L’elenco potrebbe essere infinito a segno e riprova di una città produttiva, nelle cui vie dove oggi campeggiano fast-food e grandi marche, qualche tempo fa c’erano botteghe dove il lavoro ferveva e venivano realizzati veri e propri capolavori.

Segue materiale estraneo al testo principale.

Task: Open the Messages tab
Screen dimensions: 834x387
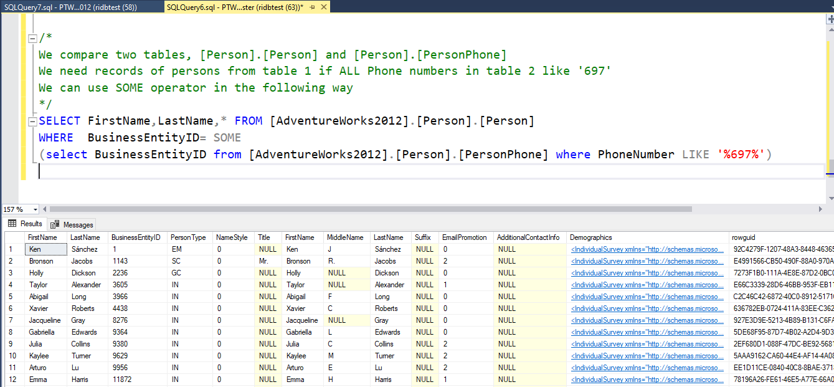Action: pyautogui.click(x=73, y=224)
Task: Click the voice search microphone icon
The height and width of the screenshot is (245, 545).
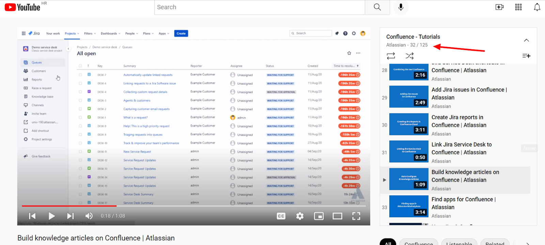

Agli artigiani fiorentini citati, aggiungiamo il nome della ditta milanese a cui l’Accademia si rivolse per la fabbricazione e posa in opera dell’ascensore, l’“Officina meccanica Stigler”, Via Galileo 45; non possiamo sottacere anche l’associazione “Roman International Charities” presso la quale Luigi Figna, a nome dei Georgofili, acquistò “una lumiera usata in vetro di Murano con 6 lampadine”.
Per concludere i nomi di alcuni mastri artigiani che lavorarono per i Georgofili: Olderigo Meucci, maestro scalpellino; Arturo Baldi, maestro muratore; Arturo Berni, Attilio Focardi, Alfredo Lombardi, falegnami; Giuseppe Dini, decoratore; Egidio Aliani, maestro verniciatore; Ugo Maiani, scalpellino e ornatista; Venanzio Bolsi alle cui mani venne affidata la patinatura della “statua” di Cosimo Ridolfi.